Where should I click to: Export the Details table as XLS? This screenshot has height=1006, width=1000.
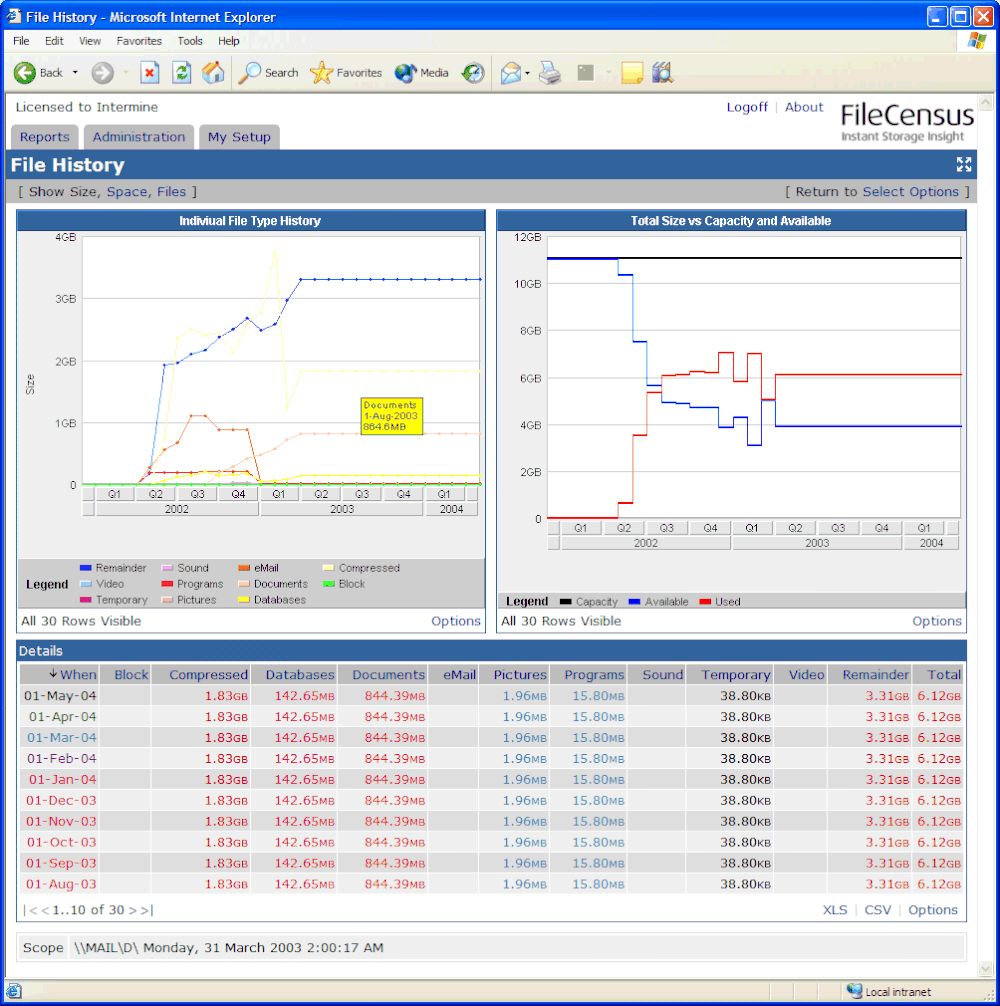(835, 910)
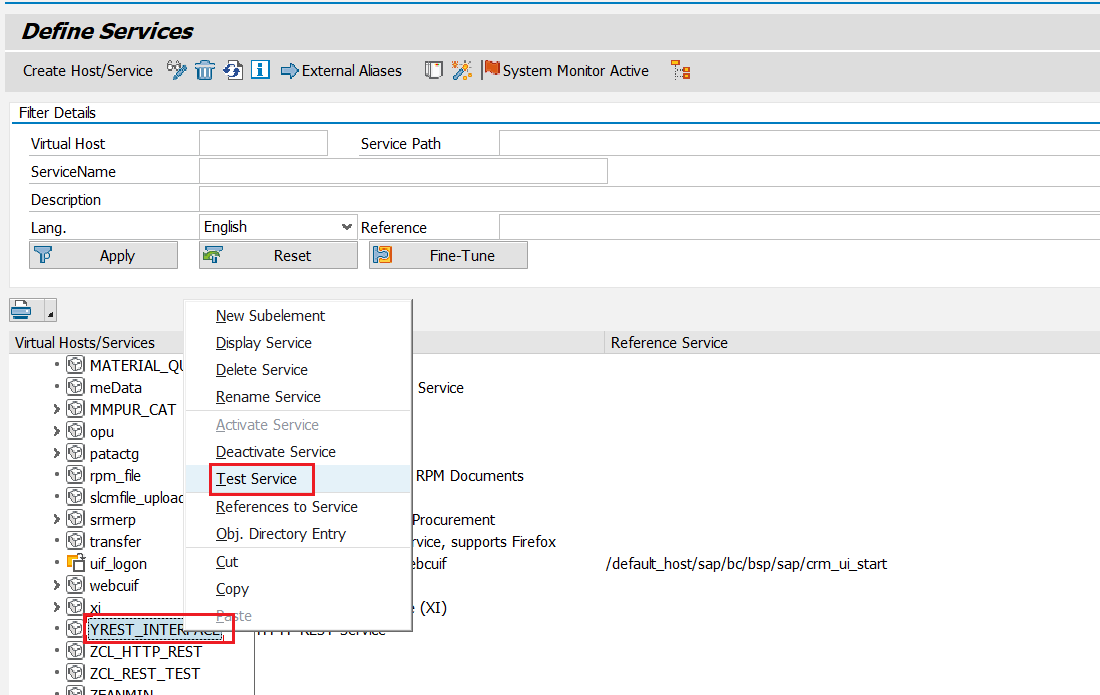1100x695 pixels.
Task: Select the ZCL_REST_TEST service in tree
Action: coord(145,674)
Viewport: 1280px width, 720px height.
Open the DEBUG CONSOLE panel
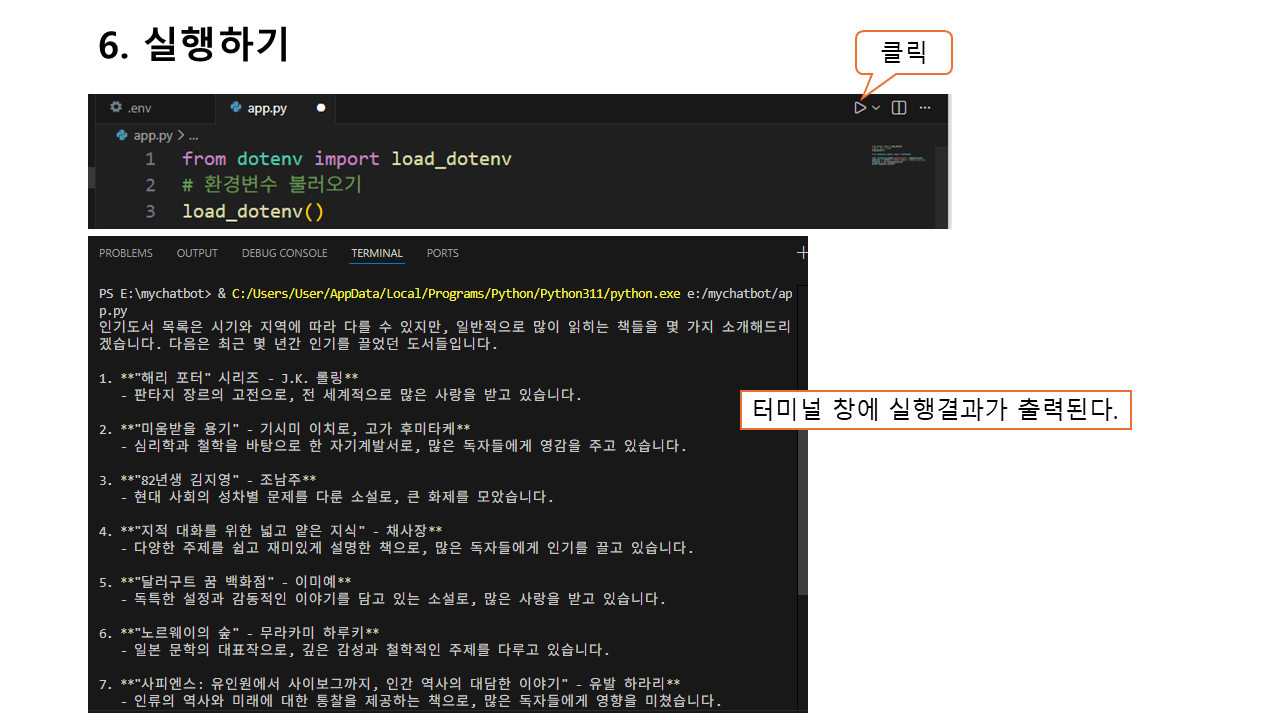(284, 253)
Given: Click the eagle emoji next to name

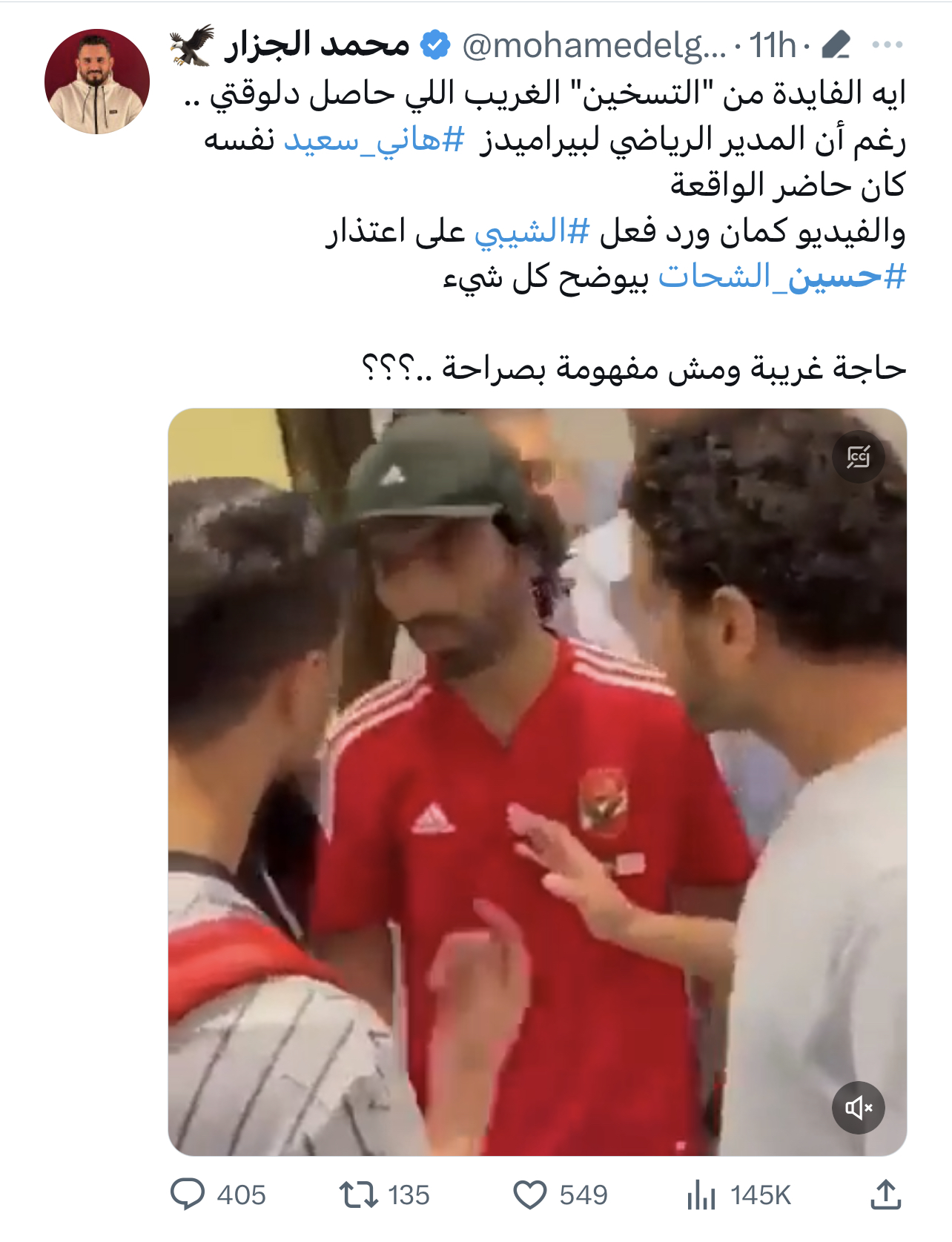Looking at the screenshot, I should pyautogui.click(x=192, y=45).
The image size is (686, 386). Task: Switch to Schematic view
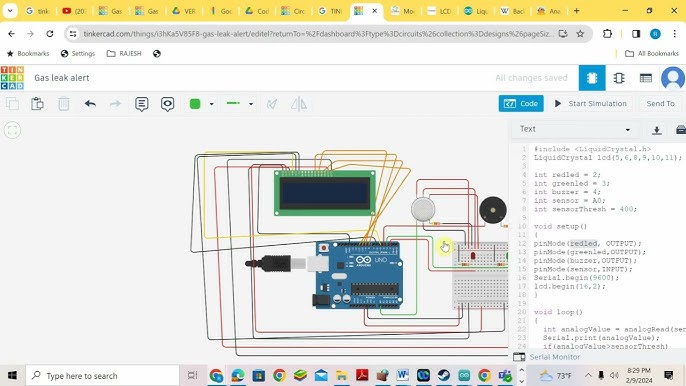(x=619, y=78)
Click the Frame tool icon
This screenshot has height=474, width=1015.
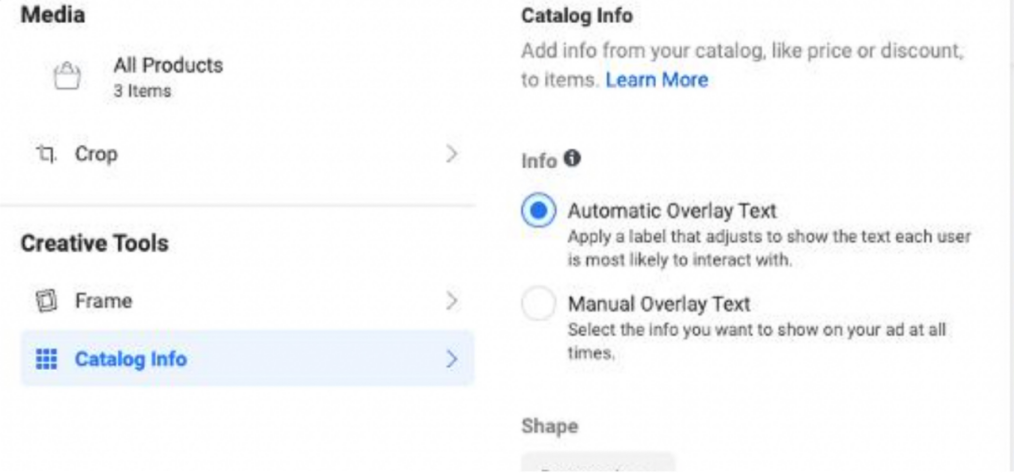pos(46,301)
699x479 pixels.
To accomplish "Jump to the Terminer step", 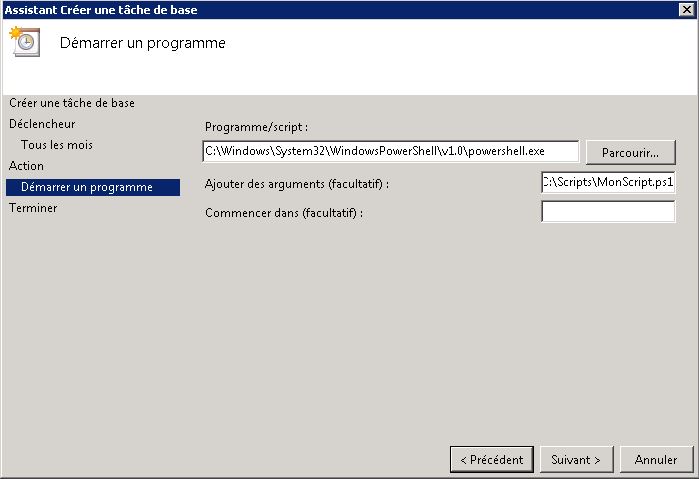I will coord(33,208).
= = = =
## TASK DIRECTIONS
What is needed is an exact retyping of the lines from the start of the data through the line with "Click the Frame tool icon", with both end lines kept and every picture left out.

## SOLUTION TO THE PROBLEM
Where should I click to: Export the Details table as XLS? This screenshot has height=1006, width=1000.
(835, 910)
1100x695 pixels.
Task: Select the ZCL_REST_TEST service in tree
Action: coord(145,674)
Viewport: 1280px width, 720px height.
Open the DEBUG CONSOLE panel
(284, 253)
Given: Click the eagle emoji next to name

Looking at the screenshot, I should pyautogui.click(x=192, y=45).
The image size is (686, 386). Task: Switch to Schematic view
(x=619, y=78)
Click the Frame tool icon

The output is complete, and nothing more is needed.